Commit Graph

54 Commits

Author SHA1 Message Date
Tom Lane 5223f96d92 Fix regex back-references that are directly quantified with *.
The syntax "\n*", that is a backref with a * quantifier directly applied
to it, has never worked correctly in Spencer's library.  This has been an
open bug in the Tcl bug tracker since 2005:
https://sourceforge.net/tracker/index.php?func=detail&aid=1115587&group_id=10894&atid=110894

The core of the problem is in parseqatom(), which first changes "\n*" to
"\n+|" and then applies repeat() to the NFA representing the backref atom.
repeat() thinks that any arc leading into its "rp" argument is part of the
sub-NFA to be repeated.  Unfortunately, since parseqatom() already created
the arc that was intended to represent the empty bypass around "\n+", this
arc gets moved too, so that it now leads into the state loop created by
repeat().  Thus, what was supposed to be an "empty" bypass gets turned into
something that represents zero or more repetitions of the NFA representing
the backref atom.  In the original example, in place of
	^([bc])\1*$
we now have something that acts like
	^([bc])(\1+|[bc]*)$
At runtime, the branch involving the actual backref fails, as it's supposed
to, but then the other branch succeeds anyway.

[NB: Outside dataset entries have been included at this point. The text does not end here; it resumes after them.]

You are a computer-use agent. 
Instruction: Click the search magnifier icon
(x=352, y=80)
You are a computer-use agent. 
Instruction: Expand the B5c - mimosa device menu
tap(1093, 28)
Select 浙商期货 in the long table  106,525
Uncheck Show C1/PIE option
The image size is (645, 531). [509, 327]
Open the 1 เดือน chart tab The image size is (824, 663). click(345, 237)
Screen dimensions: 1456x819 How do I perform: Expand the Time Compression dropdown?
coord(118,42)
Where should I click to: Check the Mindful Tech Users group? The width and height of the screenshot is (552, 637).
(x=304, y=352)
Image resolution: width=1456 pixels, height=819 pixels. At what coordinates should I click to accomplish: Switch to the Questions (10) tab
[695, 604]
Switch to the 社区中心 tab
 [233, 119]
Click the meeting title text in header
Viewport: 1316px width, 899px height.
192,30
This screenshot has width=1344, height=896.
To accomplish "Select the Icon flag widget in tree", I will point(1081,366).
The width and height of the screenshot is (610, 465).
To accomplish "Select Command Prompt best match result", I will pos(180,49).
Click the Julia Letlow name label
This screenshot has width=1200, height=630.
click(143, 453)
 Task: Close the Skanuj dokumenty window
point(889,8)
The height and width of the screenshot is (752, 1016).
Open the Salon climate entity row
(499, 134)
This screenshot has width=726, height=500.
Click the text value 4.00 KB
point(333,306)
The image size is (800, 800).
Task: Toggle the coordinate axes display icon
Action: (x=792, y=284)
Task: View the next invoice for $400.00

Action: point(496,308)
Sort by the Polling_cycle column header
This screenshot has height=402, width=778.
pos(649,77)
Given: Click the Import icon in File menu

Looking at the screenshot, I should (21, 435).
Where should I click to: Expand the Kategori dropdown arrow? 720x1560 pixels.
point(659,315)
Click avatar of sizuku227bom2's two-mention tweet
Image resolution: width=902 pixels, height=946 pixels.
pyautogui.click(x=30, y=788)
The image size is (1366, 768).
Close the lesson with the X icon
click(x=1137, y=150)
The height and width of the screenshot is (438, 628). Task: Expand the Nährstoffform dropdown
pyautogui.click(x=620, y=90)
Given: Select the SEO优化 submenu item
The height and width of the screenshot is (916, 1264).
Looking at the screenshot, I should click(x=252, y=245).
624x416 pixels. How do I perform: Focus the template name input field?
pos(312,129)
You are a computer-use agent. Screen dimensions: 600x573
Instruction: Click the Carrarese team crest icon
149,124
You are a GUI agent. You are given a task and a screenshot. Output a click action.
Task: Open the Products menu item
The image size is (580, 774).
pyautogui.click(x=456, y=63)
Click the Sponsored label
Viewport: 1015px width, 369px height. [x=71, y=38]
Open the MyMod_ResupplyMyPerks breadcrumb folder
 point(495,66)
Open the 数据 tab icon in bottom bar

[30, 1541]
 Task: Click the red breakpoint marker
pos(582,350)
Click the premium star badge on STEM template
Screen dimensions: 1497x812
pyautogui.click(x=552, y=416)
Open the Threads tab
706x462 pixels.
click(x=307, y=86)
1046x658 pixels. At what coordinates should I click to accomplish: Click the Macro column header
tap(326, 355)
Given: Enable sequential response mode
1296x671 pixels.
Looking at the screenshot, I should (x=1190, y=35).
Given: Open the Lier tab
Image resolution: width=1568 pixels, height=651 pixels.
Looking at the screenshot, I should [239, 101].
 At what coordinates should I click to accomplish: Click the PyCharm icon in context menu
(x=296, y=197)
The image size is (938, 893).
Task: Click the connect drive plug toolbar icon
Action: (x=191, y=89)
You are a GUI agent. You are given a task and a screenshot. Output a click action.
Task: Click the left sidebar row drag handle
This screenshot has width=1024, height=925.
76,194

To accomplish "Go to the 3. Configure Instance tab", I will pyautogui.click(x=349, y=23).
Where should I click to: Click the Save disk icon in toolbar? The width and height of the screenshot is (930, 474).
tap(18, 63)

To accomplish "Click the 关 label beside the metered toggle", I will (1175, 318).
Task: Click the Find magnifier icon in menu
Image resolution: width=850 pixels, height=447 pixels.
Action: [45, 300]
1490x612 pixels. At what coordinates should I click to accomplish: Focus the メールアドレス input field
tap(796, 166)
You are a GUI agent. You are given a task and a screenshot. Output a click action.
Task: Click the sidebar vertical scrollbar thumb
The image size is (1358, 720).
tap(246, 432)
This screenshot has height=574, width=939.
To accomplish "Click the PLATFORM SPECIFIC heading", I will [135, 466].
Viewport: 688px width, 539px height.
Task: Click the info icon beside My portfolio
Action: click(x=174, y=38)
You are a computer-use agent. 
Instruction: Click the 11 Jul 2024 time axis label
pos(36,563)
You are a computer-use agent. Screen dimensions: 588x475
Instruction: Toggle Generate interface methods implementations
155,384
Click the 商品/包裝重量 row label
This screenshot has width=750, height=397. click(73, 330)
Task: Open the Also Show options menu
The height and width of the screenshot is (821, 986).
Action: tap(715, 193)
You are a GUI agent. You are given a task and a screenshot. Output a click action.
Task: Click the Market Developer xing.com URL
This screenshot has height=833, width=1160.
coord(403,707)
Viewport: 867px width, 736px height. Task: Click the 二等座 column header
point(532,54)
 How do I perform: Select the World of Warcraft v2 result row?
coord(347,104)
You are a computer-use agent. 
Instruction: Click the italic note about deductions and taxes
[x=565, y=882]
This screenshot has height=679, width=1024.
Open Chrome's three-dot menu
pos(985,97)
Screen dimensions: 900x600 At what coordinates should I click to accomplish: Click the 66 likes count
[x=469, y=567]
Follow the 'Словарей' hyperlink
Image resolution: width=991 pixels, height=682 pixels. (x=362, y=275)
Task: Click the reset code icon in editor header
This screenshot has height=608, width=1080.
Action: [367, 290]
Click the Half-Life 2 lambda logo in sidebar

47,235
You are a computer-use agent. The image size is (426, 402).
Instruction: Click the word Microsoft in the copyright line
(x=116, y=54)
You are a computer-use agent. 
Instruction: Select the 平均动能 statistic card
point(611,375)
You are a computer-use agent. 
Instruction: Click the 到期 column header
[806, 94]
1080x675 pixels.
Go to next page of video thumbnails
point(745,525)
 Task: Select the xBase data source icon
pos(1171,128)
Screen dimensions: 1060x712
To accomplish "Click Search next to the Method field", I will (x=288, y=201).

We could no doubt fix this by some rearrangement of the operations in
parseqatom(), but that code is plenty ugly already, and what's more the
whole business of converting "x*" to "x+|" probably needs to go away to fix
another problem I'll mention in a moment.  Instead, this patch suppresses
the *-conversion when the target is a simple backref atom, leaving the case
of m == 0 to be handled at runtime.  This makes the patch in regcomp.c a
one-liner, at the cost of having to tweak cbrdissect() a little.  In the
event I went a bit further than that and rewrote cbrdissect() to check all
the string-length-related conditions before it starts comparing characters.
It seems a bit stupid to possibly iterate through many copies of an
n-character backreference, only to fail at the end because the target
string's length isn't a multiple of n --- we could have found that out
before starting.  The existing coding could only be a win if integer
division is hugely expensive compared to character comparison, but I don't
know of any modern machine where that might be true.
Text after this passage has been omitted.